# [Task to carry out]
Copy the data verbatim, starting at the line containing "Select the I期 phase label on timeline" and continuing through the end of the data, with both of those lines included.

Start of Given data

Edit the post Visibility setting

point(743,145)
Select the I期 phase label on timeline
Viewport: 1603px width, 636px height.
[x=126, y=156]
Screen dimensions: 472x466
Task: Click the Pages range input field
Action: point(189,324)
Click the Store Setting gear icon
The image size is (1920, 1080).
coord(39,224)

End of Given data

# [Problem solution]
Select the I期 phase label on timeline
Viewport: 1603px width, 636px height.
[x=126, y=156]
Screen dimensions: 472x466
Task: Click the Pages range input field
Action: point(189,324)
Click the Store Setting gear icon
The image size is (1920, 1080).
coord(39,224)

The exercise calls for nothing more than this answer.